» **TASK BRIEF**:
The expected result is a word-for-word copy of the entries, minus any pictures.

── RECORD SET

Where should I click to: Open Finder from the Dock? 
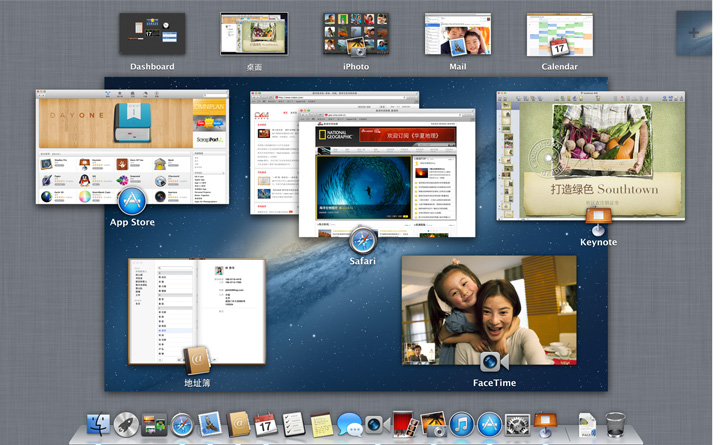[98, 424]
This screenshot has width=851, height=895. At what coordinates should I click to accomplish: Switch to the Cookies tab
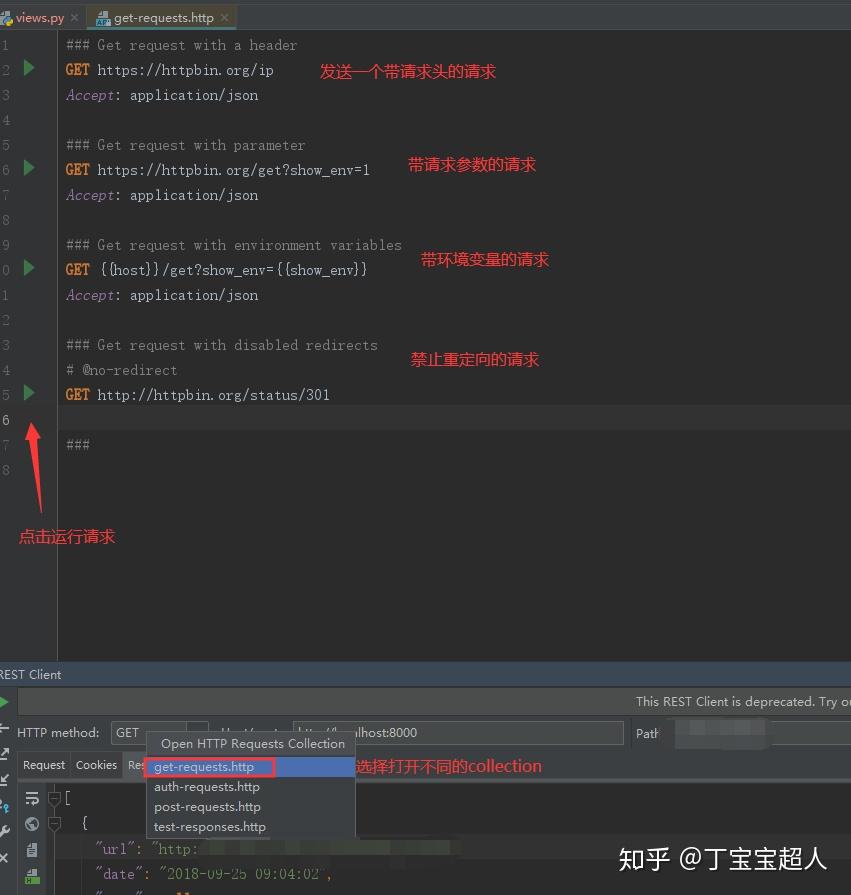pos(96,764)
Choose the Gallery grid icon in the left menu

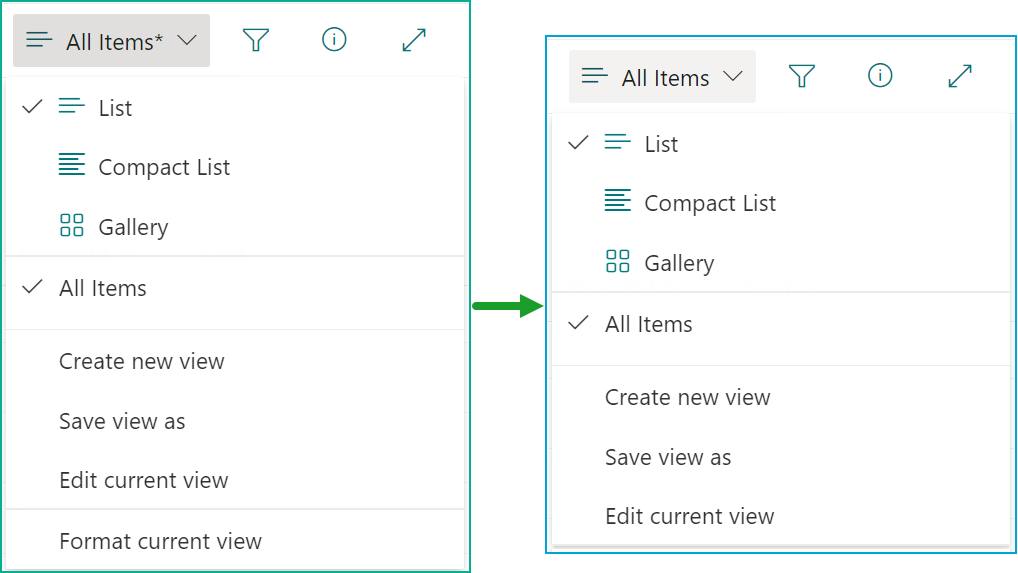[x=72, y=227]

────

» **ANSWER TO THIS TASK**:
Where should I click to: Open Finder from the Dock? 
[98, 424]
This screenshot has width=851, height=895. At what coordinates should I click to accomplish: Switch to the Cookies tab
pos(96,764)
Choose the Gallery grid icon in the left menu

[x=72, y=227]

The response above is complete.